DATA SHOWN:
_ _ _ _ _

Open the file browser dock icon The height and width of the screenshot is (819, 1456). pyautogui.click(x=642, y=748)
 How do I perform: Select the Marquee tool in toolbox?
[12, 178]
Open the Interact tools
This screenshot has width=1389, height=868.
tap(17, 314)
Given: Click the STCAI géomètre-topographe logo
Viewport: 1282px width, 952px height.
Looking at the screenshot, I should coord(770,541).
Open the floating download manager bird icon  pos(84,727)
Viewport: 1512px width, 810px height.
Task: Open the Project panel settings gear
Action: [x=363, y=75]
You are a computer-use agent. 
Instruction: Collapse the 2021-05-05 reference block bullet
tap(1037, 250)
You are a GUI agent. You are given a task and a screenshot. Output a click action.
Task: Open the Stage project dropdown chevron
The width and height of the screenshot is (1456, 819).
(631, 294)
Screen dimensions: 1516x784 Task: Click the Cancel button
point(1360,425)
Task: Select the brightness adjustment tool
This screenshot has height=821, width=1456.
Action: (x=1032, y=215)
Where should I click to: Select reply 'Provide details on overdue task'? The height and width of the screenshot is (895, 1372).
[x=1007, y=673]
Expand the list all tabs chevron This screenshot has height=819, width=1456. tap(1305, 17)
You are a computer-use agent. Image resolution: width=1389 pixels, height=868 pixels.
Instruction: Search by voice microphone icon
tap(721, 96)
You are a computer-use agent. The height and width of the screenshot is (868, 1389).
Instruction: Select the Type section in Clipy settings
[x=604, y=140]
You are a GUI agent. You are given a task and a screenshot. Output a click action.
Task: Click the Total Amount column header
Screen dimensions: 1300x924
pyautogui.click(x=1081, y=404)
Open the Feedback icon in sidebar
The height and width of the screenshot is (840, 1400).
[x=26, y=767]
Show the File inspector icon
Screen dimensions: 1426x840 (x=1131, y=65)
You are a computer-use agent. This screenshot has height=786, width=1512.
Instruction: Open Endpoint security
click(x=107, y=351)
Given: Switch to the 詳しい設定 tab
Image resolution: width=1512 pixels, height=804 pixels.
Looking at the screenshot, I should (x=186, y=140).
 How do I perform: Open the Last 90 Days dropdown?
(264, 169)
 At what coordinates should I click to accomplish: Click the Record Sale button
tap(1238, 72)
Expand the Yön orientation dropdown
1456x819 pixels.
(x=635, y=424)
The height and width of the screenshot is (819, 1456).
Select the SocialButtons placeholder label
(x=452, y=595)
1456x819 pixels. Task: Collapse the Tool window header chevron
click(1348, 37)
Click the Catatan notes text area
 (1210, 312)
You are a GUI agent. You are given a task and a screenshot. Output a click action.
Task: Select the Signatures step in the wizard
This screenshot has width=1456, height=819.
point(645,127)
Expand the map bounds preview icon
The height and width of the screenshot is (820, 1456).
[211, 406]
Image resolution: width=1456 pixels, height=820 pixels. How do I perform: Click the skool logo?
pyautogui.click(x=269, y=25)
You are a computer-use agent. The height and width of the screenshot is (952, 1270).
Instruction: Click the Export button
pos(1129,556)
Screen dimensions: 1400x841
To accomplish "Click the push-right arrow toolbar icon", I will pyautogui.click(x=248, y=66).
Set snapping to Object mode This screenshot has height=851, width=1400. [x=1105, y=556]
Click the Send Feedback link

_ _ _ _ _

EXERCISE INSTRUCTIONS: Copy the lines of the data above exactly as written, beginning with the line containing "How do I perform: Select" and ending with the line containing "Given: Switch to the 詳しい設定 tab", and leave out all other lines.

RESPONSE TO THE TASK:
 How do I perform: Select the Marquee tool in toolbox?
[12, 178]
Open the Interact tools
This screenshot has width=1389, height=868.
tap(17, 314)
Given: Click the STCAI géomètre-topographe logo
Viewport: 1282px width, 952px height.
Looking at the screenshot, I should coord(770,541).
Open the floating download manager bird icon  pos(84,727)
Viewport: 1512px width, 810px height.
Task: Open the Project panel settings gear
Action: [x=363, y=75]
You are a computer-use agent. 
Instruction: Collapse the 2021-05-05 reference block bullet
tap(1037, 250)
You are a GUI agent. You are given a task and a screenshot. Output a click action.
Task: Open the Stage project dropdown chevron
The width and height of the screenshot is (1456, 819).
(631, 294)
Screen dimensions: 1516x784 Task: Click the Cancel button
point(1360,425)
Task: Select the brightness adjustment tool
This screenshot has height=821, width=1456.
Action: (x=1032, y=215)
Where should I click to: Select reply 'Provide details on overdue task'? The height and width of the screenshot is (895, 1372).
[x=1007, y=673]
Expand the list all tabs chevron This screenshot has height=819, width=1456. tap(1305, 17)
You are a computer-use agent. Image resolution: width=1389 pixels, height=868 pixels.
Instruction: Search by voice microphone icon
tap(721, 96)
You are a computer-use agent. The height and width of the screenshot is (868, 1389).
Instruction: Select the Type section in Clipy settings
[x=604, y=140]
You are a GUI agent. You are given a task and a screenshot. Output a click action.
Task: Click the Total Amount column header
Screen dimensions: 1300x924
pyautogui.click(x=1081, y=404)
Open the Feedback icon in sidebar
The height and width of the screenshot is (840, 1400).
[x=26, y=767]
Show the File inspector icon
Screen dimensions: 1426x840 (x=1131, y=65)
You are a computer-use agent. This screenshot has height=786, width=1512.
Instruction: Open Endpoint security
click(x=107, y=351)
Given: Switch to the 詳しい設定 tab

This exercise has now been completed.